Investigating the molecular mechanisms of axon and dendrite regeneration in Drosophila peripheral neurons.
Open Access
- Author:
- Swope, Rachel
- Area of Honors:
- Biochemistry and Molecular Biology
- Degree:
- Bachelor of Science
- Document Type:
- Thesis
- Thesis Supervisors:
- Melissa Rolls, Thesis Supervisor
Ming Tien, Thesis Honors Advisor - Keywords:
- axon regeneration
dendrite regeneration
Drosophila melanogaster
Exocyst complex
endoplasmic reticulum
membrane - Abstract:
- Neurons must endure the lifetime of an organism, but their axons and dendrites are vulnerable to insults, including stoke, neurodegenerative disease, traumatic injuries to the brain and spinal cord, anticancer drugs, and infection. Neurons in the PNS have evolved robust mechanisms to regenerate a damaged axon or dendrite(s). Molecular mechanisms for dendrite regeneration remain undefined, so I performed a candidate-based screen of protein traps and Gal4-enhancer traps to find a reporter for dendrite regeneration. I also studied how plasma membrane (PM) expansion is polarized during axon regeneration. Smooth endoplasmic reticulum (SER) is enriched at the tip of regenerating axons but not regenerating dendrites, so I hypothesized that the SER is a site of local lipid synthesis here and adds lipids to the PM via non-vesicular transport at membrane contact sites. The alternate hypothesis is that the bulk of new PM is added via Exocyst-dependent polarized secretion of post-Golgi vesicles. SER could provide Ca2+ to trigger the fusion of these vesicles with the PM at the regenerating axon tip. I found that the ER-PM lipid transfer protein, extended synaptotagmin 2 (ESyt2), is not enriched in the SER at the tip of the regenerating axon. Instead, I found that the Exocyst complex is essential for axon regeneration and several other forms of neurite outgrowth. My findings support the hypothesis that most new PM comes from Exocyst-dependent secretion of post-Golgi vesicles rather than non-vesicular lipid transfer at ER-PM membrane contact sites.

■ Material provided
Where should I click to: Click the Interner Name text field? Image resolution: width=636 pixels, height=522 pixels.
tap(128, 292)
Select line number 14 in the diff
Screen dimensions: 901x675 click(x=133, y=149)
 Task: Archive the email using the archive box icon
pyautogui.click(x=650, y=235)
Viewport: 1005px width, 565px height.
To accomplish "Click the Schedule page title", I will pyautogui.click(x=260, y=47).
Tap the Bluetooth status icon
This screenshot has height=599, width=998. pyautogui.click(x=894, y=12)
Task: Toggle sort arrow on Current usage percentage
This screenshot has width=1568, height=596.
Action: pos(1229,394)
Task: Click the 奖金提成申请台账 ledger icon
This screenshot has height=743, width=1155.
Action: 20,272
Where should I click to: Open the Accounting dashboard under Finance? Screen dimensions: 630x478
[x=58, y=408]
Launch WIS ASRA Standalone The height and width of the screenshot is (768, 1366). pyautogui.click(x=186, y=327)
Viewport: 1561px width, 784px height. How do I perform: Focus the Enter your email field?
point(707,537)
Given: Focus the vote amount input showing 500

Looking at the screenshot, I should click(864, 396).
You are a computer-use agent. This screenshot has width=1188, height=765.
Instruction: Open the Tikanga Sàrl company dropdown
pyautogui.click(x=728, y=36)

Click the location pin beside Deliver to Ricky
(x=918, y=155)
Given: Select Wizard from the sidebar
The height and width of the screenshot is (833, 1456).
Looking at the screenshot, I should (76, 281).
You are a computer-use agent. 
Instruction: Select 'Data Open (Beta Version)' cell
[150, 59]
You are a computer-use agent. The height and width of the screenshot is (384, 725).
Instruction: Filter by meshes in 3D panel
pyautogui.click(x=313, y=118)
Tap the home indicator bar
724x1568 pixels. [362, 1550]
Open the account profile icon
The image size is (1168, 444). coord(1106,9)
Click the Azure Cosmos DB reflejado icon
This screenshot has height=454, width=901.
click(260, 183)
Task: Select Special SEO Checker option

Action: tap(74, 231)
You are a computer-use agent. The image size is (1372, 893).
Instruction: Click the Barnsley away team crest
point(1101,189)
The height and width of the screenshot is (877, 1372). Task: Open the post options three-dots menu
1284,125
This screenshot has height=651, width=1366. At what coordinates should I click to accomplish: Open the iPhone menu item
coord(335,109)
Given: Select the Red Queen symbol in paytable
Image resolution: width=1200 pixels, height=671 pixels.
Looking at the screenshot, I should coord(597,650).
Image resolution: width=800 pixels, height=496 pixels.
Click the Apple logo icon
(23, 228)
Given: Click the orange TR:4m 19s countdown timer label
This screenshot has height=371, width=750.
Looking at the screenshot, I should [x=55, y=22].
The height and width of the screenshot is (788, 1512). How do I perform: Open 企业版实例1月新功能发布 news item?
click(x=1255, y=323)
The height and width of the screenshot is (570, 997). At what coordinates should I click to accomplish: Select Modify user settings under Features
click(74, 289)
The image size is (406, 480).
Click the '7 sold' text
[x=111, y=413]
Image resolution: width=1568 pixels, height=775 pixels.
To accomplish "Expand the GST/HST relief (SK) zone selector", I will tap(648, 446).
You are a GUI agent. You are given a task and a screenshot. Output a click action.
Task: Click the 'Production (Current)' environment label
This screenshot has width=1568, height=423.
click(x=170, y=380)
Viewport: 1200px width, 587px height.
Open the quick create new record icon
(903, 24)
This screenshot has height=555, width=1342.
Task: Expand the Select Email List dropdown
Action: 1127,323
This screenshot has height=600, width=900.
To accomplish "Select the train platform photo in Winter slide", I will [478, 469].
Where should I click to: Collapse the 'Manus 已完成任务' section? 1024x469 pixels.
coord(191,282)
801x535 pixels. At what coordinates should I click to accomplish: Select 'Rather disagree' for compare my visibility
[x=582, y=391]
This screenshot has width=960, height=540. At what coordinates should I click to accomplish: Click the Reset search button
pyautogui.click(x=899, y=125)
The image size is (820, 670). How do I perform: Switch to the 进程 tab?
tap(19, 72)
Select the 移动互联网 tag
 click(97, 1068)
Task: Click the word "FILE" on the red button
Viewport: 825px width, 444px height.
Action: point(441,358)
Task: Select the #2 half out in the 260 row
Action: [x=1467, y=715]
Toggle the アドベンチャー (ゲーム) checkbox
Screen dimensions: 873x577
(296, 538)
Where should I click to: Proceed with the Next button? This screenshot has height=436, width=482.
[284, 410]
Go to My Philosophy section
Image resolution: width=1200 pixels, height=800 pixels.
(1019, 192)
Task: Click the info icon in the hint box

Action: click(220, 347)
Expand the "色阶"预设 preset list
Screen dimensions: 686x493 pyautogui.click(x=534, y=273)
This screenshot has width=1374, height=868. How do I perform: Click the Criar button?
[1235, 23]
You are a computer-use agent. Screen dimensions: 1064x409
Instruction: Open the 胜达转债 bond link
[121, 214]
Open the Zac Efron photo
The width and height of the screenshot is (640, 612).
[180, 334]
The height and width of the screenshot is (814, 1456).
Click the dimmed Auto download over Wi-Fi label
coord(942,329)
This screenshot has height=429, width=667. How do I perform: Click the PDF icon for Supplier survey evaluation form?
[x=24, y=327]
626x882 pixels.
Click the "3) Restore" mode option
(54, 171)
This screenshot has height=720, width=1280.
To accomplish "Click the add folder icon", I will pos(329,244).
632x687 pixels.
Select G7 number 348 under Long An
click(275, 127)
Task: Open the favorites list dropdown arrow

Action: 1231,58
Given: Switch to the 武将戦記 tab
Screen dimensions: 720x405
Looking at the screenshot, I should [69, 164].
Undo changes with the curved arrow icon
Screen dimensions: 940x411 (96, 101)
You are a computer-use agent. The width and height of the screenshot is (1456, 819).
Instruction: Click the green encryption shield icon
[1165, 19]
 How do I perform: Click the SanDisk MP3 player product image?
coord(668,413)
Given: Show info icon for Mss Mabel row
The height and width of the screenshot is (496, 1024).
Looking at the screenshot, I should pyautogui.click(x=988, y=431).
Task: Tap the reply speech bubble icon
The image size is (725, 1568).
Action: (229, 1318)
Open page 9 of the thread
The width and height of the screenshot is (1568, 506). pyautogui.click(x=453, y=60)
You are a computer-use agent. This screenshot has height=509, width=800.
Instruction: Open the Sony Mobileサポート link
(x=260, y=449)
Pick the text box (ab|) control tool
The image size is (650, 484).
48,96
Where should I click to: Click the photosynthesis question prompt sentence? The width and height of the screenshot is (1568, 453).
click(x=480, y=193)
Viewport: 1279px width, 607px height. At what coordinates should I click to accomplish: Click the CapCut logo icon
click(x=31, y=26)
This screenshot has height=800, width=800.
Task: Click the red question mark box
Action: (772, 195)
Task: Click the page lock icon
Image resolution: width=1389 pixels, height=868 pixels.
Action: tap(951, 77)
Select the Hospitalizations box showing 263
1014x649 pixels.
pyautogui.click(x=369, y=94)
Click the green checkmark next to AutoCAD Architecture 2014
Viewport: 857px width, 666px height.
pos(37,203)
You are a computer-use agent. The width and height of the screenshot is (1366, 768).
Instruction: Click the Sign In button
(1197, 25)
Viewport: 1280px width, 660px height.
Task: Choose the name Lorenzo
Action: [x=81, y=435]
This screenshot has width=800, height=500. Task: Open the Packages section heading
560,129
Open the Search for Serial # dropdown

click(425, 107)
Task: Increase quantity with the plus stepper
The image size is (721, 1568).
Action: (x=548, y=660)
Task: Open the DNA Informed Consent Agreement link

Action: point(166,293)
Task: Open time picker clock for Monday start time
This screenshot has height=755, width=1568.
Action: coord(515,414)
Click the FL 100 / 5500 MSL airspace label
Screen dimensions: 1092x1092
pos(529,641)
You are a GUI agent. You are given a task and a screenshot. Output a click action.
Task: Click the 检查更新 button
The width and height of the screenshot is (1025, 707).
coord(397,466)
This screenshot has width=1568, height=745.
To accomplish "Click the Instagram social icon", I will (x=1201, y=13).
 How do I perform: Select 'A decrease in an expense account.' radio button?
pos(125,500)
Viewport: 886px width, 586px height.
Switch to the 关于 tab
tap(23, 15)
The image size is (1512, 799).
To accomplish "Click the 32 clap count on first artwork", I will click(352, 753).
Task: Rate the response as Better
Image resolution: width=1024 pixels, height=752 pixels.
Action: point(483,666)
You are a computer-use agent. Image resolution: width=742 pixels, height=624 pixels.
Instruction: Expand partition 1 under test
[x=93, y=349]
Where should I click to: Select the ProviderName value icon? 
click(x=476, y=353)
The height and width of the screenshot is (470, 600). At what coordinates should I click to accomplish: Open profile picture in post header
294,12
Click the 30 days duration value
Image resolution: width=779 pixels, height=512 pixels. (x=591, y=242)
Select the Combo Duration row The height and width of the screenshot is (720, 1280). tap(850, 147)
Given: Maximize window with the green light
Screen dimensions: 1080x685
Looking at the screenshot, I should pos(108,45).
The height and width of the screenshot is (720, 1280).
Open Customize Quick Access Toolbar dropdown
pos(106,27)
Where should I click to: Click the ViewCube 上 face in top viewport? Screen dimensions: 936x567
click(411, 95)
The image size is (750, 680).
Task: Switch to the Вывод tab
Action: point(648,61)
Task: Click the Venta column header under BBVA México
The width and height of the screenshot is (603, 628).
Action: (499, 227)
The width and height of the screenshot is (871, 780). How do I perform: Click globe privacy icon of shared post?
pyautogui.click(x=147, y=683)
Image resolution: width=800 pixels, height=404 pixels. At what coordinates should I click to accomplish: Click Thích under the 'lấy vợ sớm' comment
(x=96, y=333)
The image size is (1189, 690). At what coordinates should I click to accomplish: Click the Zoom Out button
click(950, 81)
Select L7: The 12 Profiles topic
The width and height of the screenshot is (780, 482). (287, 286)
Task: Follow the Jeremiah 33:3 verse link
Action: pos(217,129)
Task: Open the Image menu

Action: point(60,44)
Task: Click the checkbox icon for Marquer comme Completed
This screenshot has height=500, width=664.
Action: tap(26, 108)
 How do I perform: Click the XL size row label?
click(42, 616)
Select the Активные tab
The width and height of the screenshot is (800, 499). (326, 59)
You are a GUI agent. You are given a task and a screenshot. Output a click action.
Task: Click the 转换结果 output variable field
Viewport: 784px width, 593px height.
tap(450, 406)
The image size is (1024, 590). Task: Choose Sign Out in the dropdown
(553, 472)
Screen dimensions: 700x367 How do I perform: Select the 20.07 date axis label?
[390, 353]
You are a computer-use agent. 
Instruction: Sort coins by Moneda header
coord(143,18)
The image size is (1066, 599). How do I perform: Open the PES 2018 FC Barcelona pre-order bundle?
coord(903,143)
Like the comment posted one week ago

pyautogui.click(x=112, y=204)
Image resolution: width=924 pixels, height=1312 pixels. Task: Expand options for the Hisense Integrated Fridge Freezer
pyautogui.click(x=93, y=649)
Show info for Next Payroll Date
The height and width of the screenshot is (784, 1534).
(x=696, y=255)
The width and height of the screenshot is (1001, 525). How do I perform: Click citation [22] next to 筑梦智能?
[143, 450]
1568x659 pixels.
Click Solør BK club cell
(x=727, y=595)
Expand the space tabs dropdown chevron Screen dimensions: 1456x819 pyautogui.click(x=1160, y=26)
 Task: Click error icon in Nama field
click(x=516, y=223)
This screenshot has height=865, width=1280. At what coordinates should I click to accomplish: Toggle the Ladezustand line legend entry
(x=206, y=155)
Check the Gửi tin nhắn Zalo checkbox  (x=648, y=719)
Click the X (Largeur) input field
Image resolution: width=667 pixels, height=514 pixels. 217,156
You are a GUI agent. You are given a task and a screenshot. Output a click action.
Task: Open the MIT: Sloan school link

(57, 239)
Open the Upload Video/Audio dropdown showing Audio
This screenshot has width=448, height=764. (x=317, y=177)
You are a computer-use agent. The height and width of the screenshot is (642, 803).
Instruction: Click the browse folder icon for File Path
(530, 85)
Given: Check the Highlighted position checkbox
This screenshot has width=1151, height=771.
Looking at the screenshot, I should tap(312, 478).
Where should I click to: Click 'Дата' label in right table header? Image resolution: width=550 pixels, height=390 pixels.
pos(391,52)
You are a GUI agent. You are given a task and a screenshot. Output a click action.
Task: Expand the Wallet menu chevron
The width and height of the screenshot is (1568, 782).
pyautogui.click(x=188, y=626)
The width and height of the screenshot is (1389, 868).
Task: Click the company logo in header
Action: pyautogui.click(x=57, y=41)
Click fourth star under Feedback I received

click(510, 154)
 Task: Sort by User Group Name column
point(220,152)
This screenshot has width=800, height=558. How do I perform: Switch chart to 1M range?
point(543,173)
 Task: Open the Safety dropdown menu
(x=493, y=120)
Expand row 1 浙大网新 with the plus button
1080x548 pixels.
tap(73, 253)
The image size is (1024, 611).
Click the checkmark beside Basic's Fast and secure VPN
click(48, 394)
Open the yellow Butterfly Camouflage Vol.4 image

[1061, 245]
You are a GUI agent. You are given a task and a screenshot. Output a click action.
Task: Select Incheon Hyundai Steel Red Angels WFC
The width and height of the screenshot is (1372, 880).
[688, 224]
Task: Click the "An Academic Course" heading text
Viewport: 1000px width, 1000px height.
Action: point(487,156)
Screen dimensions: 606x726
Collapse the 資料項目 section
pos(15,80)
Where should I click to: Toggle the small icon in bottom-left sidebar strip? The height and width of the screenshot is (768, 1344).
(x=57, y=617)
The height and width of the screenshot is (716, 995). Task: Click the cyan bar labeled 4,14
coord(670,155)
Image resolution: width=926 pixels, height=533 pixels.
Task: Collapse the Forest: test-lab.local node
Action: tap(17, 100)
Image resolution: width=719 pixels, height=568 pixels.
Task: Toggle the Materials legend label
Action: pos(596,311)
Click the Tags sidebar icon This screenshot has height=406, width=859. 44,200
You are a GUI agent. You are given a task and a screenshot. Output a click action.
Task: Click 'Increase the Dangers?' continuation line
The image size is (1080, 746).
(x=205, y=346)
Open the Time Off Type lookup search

■ The task
Using the thesis page on axon and dendrite regeneration above, decide whether each statement agrees with it. Answer yes or no for each, and quote the deciding words. (a) Smooth endoplasmic reticulum is enriched at the tip of regenerating dendrites. (b) The protein ESyt2 is enriched in the SER at the tip of the regenerating axon. (c) The Exocyst complex is essential for axon regeneration.

■ Task answer
(a) No: "Smooth endoplasmic reticulum (SER) is enriched at the tip of regenerating axons but not regenerating dendrites"
(b) No: "extended synaptotagmin 2 (ESyt2), is not enriched in the SER at the tip of the regenerating axon"
(c) Yes: "the Exocyst complex is essential for axon regeneration and several other forms of neurite outgrowth"